Table 1 miRNAs predicted to interact with the ssvRNA of SARS-CoV-2.
It should also be mentioned: (i) that both the ACE2 receptor and accessory ACE2-associated viral entry proteins such as the transmembrane serine protease 2 (TMPRSS2) and other cellular membrane ACE2-associated proteins may also have their encoding mRNAs targeted by specific sncRNAs and/or miRNAs which may further modulate the success of SARS-CoV-2 infectivity (Pierce et al., 2020; Wicik et al., 2020); and (ii) that the actions of host miRNAs on ssvRNAs are variable and depend on multiple endogenous and exogenous factors. While some host miRNAs may reinforce host antiviral responses against viruses by neutralizing ssvRNA sequences, some may also promote viral RNA stability, replication, and support successful infectivity (Trobaugh and Klimstra, 2017; Wicik et al., 2020). Another interesting consideration is that human population differences in individual miRNA abundance, speciation and complexity have been shown in different human and animal populations and in different cell- and tissue-types (Huang et al., 2011; He et al., 2017; Pogue and Lukiw, 2021). Different endogenous miRNA populations of human cells and tissues and the heterogeneous repertoire of different miRNAs in individual humans may in part explain: (i) the widely observed differential variability and human sensitivity and susceptibility to ssRNA viral infection such as SARS-CoV-2; (ii) the endogenous innate-immune capability to neutralize these and other invading microbial species; and (iii) the basis for a potential strategy in using stabilized miRNAs for the neutralization of SARS-CoV-2 and the therapeutic management of COVID-19 and other life-threatening microbial-mediated diseases (Lukiw, 2021; Padda et al., 2021; Ying et al., 2021).
Conclusion
Emerging evidence continues to support the concept that as a novel form of immune surveillance, human miRNAs, sncRNAs and small iRNAs have a significant potential to shape the host’s innate-immune response to infection by invading ssvRNA viruses that include SARS-CoV-2. This ‘Perspectives’ paper proposes that the actions of the ~2,650 known human miRNAs constitute, in part, the basis for an under-recognized and under-appreciated innate-immune regulatory system for modulating ssvRNA viral genome activities that also has implications for the efficiency of SARS-CoV2 invasion, infectivity and viral replication. As miRNA abundance, speciation, and complexity varies significantly among human individuals, this may: (i) explain in part the variability in the innate-immune immunological and pathophysiological response of different human individuals to the initiation and progression of SARS-CoV-2 infection; and (ii) further support our understanding of the variable susceptibility and resistance of individuals to ssvRNA-mediated viral infection and COVID-19 and perhaps to other ssvRNA and related viral-mediated pandemics that may arise in the future on a global scale.
Lastly, evolving evidence continues to suggest that pathological ssvRNA genomes like SARS-CoV-2 are susceptible to attack, destruction, neutralization, and/or modulation by multiple naturally-occurring host miRNAs.

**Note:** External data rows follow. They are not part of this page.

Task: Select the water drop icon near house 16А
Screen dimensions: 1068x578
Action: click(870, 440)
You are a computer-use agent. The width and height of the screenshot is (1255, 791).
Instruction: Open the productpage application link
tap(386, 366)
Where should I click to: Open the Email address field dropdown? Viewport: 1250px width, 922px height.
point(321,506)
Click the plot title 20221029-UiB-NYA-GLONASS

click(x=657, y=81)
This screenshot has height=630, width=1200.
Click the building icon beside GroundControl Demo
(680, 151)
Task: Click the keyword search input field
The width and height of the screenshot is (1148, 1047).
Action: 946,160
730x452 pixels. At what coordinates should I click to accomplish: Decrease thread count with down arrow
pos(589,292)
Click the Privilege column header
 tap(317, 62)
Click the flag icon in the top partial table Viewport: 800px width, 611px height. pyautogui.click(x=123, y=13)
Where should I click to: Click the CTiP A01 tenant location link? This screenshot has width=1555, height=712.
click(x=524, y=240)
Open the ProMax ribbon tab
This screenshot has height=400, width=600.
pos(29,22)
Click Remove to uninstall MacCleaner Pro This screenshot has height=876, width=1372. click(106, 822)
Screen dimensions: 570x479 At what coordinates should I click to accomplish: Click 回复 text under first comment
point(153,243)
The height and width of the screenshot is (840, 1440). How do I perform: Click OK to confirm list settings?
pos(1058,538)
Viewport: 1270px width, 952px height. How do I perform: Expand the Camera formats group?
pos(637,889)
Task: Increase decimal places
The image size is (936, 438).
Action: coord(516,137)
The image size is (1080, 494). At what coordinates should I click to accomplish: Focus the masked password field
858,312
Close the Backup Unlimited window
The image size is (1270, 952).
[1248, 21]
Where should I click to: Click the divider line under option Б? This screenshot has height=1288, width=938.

While the basic mechanisms of miRNA-ssvRNA natural hybrid formation and selection are becoming increasingly understood, the specific interaction of human host miRNA with ssvRNAs like SARS-CoV-2 in human physiology remains extremely complicated and perplexing. Cellular, transcriptional, genetic, epigenetic, immunological, metabolic, developmental, environmental and other epidemiological conditions affect the generation and processing of host miRNAs leading to dynamic, temporal and cell- and tissue-specific patterns of miRNA abundance, speciation and complexity (O'Brien et al., 2018; Pogue and Lukiw, 2021; Wicik et al., 2020; Ying et al., 2021). There are also aging-, gender- and disease-associated effects on miRNA expression patterns in human biology. For example, some ‘beneficial’ human anti-viral miRNAs naturally down-regulated with aging may display modified SARS-CoV-2‐host cell interactions that enhance the severity and mortality among elderly COVID-19 patients, particularly those greater than 65 years of age (Fulzele et al., 2020; Choe et al., 2022; Kucher et al., 2022; Lingor et al., 2022). When compared to normal cells and tissues, diseases such as cancer and AD display different intrinsic patterns of host miRNA expression throughout these disease processes. Inter-current SARS-CoV-2 infection with these and other life-threatening/incapacitating diseases usually predict an unfavorable clinical outcome. One of the initial miRNA-based pharmaceuticals which specifically targets and down-regulates ssvRNA levels (Miravirsen; Santaris Pharma A/S/Hoffmann-La Roche-Genentech, San Francisco USA) is currently in Phase III clinical trials and there is emerging and supportive evidence that stabilized miRNAs have strong potential to down-regulate and/or neutralize viral replication, modulate the progress of viral infection and/or enhance survival rates especially in the more advanced and severely-affected COVID-19 patients (Chakraborty et al., 2020; Narożna and Rubiś, 2021; Okuyan and Begen, 2021; Schultz et al., 2021; Choe et al., 2022; Kucher et al., 2022).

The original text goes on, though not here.